I also enjoy playing the guitar and Native American flute - but, nothing beats playing a didgeridoo.

Monday, April 11, 2005

Liferay: open source CMS/portal: looks good

I saw a reference to Liferay this morning and took 15 minutes to install it and start to experiment with it.

After even a short look, I must say that it is impressive: a document repository that allows searching a variety of document types, many plugin portlets (blogs, message board, SMS messaging, wikis, etc.) that each user can plugin to their home page.

I have been largely ignoring the Java portlet specifications, etc. Time to dive in...

Monday, April 04, 2005

This is why Free Software works!

Earlier today, I took a few minutes to package up some Ruby code that I wrote for my own use in order to share it under the GPL. I figured that a few people might find it useful.

Within a few hours someone who downloaded one of the packages sent me back some useful changes. (Thanks Pat!)

Another example: about 9 years ago when I got my first digital camera I wrote a Java utility (PicWeb) to recursively walk nested directories creating HTML with links to image files in the current directory and to subdirectories; it also generated thumbnail images. Not rocket science but it was just what I needed. Over the years, of the roughly 25,000 people who downloaded PicWeb, four people sent in very useful code for new features. Everyone wins.

I wonder how often companies waste money and other resources by trying to "protect their IP" and not taking advantage of open source development. Sure, some software needs to be proprietary for business reasons, but the decision of proprietary vs. Free Software should be an informed decision.

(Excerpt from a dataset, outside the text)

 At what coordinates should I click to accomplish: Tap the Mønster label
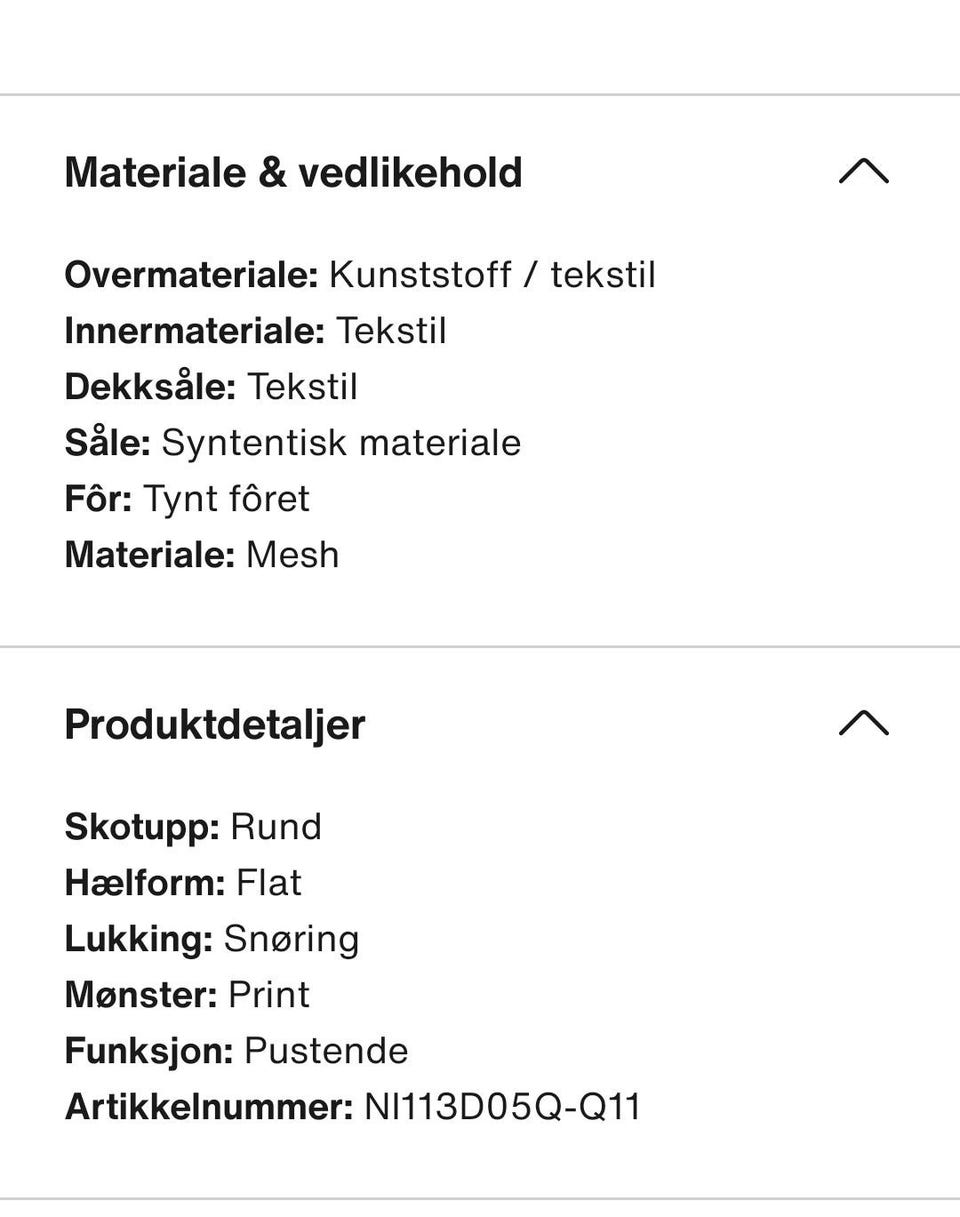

I released my open source Ruby part of speech tagger and text categorizer

I wrote these Ruby utilities for my own use, but then thought that perhaps other people might also find them useful and/or fun. Both downloads also include required data files.

Sunday, April 03, 2005

Very useful: links to PyCon 2005 papers

Links to Python PyCon 2005 papers

Not all of the papers are on line but many of them are. If you use Python, you will find something useful to read.

Saturday, April 02, 2005

My DevX article on Lucene was just published

I use the fantastic Lucene search engine code in a lot of my work and research projects. I wrote an article for DevX that I hope people find both fun and useful. It is a quick start for using Lucene and a sample web applicaion that indexes Word, PowerPoint, OpenOffice.org, AbiWord, and PDF files - users can search for and download documents. Hopefully fun stuff!

renewed interest in neural networks?

In the 1980s, I was really into NN technology: spent a year on a DARPA advisory panel, implemented all 12 neural models in the SAIC ANSim product, and advised on several interesting projects (e.g., a bomb detector that worked well, image analysis, etc.).

I started to read Jeff Hawkin's most interesting book "On Intelligence" last night and that got me thinking and reminiscing about NNs. Jeff mentioned the first IEEE neural network convention in 1987: I presented a paper there on phoneme recognition with NNs and I also manned the SAIC NN booth. Lots of fun!!

One of the most interesting neural models that I used was Adaptive Resonance Theory (ART) by Stephen Grossberg and Gail Carpenter (his wife). Gail kindly spent some time on the telephone with me to make sure I got it right - very helpful, and very interesting technology.

I think that Jeff Hawkin's book will be very influential and his hierarchical model of the cortex definitely reminds me of ART. If I did not have to work for a living, I have often thought that I would be quite happy trying to make a theoretical contribution by using hierarchical associative memory models to build an AI Go player. I like Hawkin's emphasis on temporal processing: except for recurrent NNs, something often ignored.